▸ The problem
Transcribe every record that appears below, exactly and in full.

START Extracted entries

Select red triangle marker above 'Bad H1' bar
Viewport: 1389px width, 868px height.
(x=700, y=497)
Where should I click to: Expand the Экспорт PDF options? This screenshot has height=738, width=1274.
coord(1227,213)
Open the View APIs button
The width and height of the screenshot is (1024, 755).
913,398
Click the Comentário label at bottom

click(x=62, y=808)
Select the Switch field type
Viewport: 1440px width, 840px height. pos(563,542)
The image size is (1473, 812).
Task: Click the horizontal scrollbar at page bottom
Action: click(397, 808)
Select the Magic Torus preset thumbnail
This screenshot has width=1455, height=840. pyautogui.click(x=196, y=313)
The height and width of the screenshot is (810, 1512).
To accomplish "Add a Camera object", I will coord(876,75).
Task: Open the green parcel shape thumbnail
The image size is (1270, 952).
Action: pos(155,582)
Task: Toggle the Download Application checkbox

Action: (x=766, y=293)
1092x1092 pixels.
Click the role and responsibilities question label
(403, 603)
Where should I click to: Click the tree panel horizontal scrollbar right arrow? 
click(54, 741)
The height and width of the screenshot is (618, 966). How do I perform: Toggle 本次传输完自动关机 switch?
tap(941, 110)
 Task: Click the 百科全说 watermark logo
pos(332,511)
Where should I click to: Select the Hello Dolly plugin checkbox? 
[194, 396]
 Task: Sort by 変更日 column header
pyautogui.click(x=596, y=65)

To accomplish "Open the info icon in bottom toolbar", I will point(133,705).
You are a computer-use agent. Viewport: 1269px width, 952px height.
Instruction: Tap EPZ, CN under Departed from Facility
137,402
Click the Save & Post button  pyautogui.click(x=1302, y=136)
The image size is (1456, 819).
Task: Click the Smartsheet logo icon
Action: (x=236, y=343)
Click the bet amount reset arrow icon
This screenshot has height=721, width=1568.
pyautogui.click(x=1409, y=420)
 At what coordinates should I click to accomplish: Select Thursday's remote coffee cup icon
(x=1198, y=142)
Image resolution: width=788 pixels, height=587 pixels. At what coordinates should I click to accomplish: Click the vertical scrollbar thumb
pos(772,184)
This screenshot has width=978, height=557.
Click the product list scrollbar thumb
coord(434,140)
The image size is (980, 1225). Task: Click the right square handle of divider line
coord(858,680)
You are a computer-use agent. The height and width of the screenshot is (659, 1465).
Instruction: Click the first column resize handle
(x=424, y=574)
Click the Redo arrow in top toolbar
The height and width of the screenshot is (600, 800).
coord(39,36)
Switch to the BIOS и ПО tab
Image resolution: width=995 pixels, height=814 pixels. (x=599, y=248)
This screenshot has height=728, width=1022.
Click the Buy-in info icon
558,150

END Extracted entries

▸ Solution to this task
Select red triangle marker above 'Bad H1' bar
Viewport: 1389px width, 868px height.
(x=700, y=497)
Where should I click to: Expand the Экспорт PDF options? This screenshot has height=738, width=1274.
coord(1227,213)
Open the View APIs button
The width and height of the screenshot is (1024, 755).
913,398
Click the Comentário label at bottom

click(x=62, y=808)
Select the Switch field type
Viewport: 1440px width, 840px height. pos(563,542)
The image size is (1473, 812).
Task: Click the horizontal scrollbar at page bottom
Action: click(397, 808)
Select the Magic Torus preset thumbnail
This screenshot has width=1455, height=840. pyautogui.click(x=196, y=313)
The height and width of the screenshot is (810, 1512).
To accomplish "Add a Camera object", I will coord(876,75).
Task: Open the green parcel shape thumbnail
The image size is (1270, 952).
Action: pos(155,582)
Task: Toggle the Download Application checkbox

Action: (x=766, y=293)
1092x1092 pixels.
Click the role and responsibilities question label
(403, 603)
Where should I click to: Click the tree panel horizontal scrollbar right arrow? 
click(54, 741)
The height and width of the screenshot is (618, 966). How do I perform: Toggle 本次传输完自动关机 switch?
tap(941, 110)
 Task: Click the 百科全说 watermark logo
pos(332,511)
Where should I click to: Select the Hello Dolly plugin checkbox? 
[194, 396]
 Task: Sort by 変更日 column header
pyautogui.click(x=596, y=65)

To accomplish "Open the info icon in bottom toolbar", I will point(133,705).
You are a computer-use agent. Viewport: 1269px width, 952px height.
Instruction: Tap EPZ, CN under Departed from Facility
137,402
Click the Save & Post button  pyautogui.click(x=1302, y=136)
The image size is (1456, 819).
Task: Click the Smartsheet logo icon
Action: (x=236, y=343)
Click the bet amount reset arrow icon
This screenshot has height=721, width=1568.
pyautogui.click(x=1409, y=420)
 At what coordinates should I click to accomplish: Select Thursday's remote coffee cup icon
(x=1198, y=142)
Image resolution: width=788 pixels, height=587 pixels. At what coordinates should I click to accomplish: Click the vertical scrollbar thumb
pos(772,184)
This screenshot has width=978, height=557.
Click the product list scrollbar thumb
coord(434,140)
The image size is (980, 1225). Task: Click the right square handle of divider line
coord(858,680)
You are a computer-use agent. The height and width of the screenshot is (659, 1465).
Instruction: Click the first column resize handle
(x=424, y=574)
Click the Redo arrow in top toolbar
The height and width of the screenshot is (600, 800).
coord(39,36)
Switch to the BIOS и ПО tab
Image resolution: width=995 pixels, height=814 pixels. (x=599, y=248)
This screenshot has height=728, width=1022.
Click the Buy-in info icon
558,150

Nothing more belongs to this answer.